__Work request__: Extract from the entries below, exactly as given, only the lines from the line containing "Where should I click to: Click the blue" to the line containing "This screenshot has width=1268, height=723.", both lines included.

__Given records__:
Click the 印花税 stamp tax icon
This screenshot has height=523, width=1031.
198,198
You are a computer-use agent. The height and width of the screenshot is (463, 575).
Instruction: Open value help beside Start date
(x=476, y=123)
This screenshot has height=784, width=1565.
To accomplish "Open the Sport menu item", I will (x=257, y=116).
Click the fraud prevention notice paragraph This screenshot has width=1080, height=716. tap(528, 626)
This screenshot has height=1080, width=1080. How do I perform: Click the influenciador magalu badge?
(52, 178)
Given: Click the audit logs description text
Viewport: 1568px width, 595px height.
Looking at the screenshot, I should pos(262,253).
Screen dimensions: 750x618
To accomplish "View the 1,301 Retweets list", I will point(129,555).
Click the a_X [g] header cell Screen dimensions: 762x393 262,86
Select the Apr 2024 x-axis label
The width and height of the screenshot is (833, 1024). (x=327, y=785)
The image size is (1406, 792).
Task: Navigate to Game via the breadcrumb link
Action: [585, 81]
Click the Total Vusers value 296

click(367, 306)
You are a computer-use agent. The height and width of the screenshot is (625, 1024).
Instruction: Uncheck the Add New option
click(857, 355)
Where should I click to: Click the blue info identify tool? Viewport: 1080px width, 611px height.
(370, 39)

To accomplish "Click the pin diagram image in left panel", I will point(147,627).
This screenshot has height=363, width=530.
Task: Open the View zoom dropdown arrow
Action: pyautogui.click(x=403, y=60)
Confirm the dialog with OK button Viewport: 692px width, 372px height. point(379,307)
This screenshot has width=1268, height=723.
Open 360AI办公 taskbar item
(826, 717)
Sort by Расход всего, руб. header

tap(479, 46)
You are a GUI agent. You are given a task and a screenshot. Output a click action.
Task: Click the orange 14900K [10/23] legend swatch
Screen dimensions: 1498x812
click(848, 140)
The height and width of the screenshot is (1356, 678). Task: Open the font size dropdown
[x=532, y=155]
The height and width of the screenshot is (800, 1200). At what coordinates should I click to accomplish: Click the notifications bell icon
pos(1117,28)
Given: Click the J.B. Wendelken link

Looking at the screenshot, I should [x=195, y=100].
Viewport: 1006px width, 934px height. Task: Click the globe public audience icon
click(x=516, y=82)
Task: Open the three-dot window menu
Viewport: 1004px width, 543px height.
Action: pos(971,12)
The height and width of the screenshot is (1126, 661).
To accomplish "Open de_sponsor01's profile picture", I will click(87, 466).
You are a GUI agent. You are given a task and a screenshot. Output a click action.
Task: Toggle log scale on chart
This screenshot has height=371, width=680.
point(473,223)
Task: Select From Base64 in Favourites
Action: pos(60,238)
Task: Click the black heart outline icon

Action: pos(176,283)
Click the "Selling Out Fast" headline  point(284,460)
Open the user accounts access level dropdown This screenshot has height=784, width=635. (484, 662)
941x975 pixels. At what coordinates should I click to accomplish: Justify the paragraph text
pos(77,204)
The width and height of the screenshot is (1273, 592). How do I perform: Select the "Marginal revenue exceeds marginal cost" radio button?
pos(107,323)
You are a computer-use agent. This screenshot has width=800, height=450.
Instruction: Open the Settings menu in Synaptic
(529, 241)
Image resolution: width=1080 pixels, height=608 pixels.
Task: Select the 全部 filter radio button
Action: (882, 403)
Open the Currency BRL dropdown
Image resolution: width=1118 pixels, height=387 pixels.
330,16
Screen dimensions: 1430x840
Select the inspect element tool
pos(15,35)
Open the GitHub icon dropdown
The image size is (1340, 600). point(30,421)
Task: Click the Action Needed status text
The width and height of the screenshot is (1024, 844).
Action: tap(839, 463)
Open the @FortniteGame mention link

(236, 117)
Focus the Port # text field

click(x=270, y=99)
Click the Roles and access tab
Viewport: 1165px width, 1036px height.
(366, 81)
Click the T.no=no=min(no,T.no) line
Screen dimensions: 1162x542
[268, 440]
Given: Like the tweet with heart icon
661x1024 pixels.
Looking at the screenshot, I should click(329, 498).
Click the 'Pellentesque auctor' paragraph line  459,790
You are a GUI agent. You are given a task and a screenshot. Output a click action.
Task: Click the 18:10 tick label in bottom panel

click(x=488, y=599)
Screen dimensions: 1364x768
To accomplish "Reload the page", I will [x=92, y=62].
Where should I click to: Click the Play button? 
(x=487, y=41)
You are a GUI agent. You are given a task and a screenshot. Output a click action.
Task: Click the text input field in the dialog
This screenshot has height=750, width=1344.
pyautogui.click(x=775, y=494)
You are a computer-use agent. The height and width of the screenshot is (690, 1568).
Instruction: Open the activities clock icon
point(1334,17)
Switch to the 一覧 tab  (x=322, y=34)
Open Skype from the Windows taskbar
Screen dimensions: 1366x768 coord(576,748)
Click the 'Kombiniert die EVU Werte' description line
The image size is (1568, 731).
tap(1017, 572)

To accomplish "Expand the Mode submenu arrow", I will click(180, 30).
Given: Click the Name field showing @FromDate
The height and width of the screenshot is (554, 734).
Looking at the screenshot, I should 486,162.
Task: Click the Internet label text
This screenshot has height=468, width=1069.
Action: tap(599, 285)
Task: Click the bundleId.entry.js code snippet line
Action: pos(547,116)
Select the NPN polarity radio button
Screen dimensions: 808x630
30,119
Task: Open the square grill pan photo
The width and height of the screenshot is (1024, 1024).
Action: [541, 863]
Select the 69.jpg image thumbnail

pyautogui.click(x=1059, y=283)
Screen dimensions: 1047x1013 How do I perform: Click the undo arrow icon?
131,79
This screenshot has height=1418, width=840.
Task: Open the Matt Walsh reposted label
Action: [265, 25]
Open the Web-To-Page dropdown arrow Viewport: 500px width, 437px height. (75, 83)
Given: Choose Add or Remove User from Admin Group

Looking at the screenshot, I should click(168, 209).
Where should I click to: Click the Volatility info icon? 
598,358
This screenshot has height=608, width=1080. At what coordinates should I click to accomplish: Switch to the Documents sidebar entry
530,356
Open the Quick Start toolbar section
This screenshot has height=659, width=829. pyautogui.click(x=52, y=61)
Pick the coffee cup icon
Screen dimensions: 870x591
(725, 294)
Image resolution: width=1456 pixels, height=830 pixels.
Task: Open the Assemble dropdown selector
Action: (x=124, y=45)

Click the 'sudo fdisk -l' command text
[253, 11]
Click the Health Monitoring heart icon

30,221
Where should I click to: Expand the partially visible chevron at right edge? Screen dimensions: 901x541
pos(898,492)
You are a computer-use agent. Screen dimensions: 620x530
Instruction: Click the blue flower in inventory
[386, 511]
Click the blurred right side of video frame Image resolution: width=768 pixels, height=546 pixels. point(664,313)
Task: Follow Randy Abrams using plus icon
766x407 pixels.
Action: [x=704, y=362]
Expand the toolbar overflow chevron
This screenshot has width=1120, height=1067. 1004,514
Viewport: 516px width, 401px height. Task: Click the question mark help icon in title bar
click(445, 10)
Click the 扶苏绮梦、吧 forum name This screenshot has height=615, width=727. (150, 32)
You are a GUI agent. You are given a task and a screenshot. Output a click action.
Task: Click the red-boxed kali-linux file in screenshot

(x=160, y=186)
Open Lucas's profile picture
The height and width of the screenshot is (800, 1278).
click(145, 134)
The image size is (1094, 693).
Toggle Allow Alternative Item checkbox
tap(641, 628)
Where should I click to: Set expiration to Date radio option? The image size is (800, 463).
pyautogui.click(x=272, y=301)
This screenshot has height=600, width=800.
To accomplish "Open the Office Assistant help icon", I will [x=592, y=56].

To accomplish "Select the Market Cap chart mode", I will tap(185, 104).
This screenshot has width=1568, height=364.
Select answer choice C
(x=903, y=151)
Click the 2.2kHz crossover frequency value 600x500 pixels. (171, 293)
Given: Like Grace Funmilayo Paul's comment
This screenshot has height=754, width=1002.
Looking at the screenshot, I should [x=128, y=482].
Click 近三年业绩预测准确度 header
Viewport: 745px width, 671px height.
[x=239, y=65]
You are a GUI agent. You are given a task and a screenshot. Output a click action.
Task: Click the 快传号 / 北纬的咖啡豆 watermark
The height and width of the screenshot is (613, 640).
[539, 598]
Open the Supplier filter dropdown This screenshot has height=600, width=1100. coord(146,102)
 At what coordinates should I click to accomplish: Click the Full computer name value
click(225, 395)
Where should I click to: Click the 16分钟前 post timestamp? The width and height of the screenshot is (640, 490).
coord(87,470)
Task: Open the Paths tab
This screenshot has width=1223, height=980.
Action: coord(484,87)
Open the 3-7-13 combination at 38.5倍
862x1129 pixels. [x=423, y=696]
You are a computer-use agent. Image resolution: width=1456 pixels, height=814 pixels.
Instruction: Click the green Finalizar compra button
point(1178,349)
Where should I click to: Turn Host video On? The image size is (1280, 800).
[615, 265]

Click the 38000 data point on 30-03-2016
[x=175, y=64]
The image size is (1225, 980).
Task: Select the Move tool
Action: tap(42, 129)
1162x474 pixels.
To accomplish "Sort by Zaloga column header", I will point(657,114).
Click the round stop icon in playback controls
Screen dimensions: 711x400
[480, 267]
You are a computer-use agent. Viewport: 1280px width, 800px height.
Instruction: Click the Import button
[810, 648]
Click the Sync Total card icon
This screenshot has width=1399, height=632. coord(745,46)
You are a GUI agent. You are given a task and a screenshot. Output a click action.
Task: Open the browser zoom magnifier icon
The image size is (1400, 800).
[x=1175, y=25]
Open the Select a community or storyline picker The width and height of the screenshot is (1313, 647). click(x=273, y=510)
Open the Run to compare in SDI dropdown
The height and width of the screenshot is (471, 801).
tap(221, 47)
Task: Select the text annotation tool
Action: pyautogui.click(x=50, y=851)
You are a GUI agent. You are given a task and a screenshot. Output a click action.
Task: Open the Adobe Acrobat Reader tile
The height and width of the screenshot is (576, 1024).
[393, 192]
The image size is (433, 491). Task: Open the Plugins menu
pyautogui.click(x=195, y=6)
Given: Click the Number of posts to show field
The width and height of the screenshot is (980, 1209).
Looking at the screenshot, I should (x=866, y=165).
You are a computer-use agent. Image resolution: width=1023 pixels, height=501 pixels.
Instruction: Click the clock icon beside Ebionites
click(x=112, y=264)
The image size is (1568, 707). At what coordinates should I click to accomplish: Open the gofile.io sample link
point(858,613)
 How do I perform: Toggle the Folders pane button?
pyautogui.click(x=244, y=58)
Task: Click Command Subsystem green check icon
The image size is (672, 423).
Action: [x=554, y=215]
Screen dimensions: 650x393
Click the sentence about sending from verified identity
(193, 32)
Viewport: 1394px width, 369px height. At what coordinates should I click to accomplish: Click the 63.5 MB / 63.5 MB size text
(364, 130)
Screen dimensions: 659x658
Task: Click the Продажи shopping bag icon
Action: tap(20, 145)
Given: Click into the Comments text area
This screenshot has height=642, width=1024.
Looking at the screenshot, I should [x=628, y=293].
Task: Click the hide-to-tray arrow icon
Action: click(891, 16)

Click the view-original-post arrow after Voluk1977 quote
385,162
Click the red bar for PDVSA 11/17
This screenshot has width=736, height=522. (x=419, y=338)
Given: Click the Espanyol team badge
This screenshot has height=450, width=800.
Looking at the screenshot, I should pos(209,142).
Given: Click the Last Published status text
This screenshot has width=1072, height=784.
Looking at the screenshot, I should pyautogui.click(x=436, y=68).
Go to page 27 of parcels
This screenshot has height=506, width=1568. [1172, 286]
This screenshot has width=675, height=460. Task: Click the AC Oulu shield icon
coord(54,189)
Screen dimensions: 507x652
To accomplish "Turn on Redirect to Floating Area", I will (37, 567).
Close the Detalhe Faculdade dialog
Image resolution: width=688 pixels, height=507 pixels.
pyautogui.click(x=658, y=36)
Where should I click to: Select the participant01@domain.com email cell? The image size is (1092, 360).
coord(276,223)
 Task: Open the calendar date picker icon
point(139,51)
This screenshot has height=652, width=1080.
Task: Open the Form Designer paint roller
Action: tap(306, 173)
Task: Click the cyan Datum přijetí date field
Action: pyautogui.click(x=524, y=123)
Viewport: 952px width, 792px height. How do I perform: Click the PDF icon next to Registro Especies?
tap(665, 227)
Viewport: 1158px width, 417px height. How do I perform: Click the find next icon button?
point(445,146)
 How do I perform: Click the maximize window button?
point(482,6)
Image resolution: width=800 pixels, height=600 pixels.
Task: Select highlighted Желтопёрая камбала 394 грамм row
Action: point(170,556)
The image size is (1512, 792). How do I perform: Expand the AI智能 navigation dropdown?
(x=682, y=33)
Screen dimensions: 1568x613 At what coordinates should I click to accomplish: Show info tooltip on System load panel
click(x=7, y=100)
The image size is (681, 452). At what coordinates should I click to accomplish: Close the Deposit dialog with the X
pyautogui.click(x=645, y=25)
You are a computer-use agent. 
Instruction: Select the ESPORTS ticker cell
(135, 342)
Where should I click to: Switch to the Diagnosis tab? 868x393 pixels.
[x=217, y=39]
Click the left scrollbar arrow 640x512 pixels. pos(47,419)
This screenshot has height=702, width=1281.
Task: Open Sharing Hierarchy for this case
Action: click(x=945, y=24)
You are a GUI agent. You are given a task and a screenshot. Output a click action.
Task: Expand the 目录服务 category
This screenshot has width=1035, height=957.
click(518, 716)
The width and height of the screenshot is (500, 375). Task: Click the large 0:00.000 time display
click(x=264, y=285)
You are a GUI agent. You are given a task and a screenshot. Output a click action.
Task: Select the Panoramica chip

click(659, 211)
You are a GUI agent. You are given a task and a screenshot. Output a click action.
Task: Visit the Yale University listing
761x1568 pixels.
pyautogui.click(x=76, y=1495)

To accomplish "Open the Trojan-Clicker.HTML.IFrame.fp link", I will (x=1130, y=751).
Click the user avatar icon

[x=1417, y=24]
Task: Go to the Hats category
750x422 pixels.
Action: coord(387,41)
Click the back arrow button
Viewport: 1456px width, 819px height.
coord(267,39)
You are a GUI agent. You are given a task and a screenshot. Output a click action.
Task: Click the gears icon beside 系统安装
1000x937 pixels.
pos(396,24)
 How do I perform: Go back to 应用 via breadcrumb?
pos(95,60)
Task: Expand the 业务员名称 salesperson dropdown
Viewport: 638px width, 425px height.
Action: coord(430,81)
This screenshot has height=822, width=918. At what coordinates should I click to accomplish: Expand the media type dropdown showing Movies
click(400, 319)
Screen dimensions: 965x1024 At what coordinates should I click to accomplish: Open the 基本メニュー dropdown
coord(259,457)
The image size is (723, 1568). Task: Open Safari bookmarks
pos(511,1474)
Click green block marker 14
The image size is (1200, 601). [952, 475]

__Answer to the problem__:
Where should I click to: Click the blue info identify tool? Viewport: 1080px width, 611px height.
(370, 39)

To accomplish "Click the pin diagram image in left panel", I will point(147,627).
This screenshot has height=363, width=530.
Task: Open the View zoom dropdown arrow
Action: pyautogui.click(x=403, y=60)
Confirm the dialog with OK button Viewport: 692px width, 372px height. point(379,307)
This screenshot has width=1268, height=723.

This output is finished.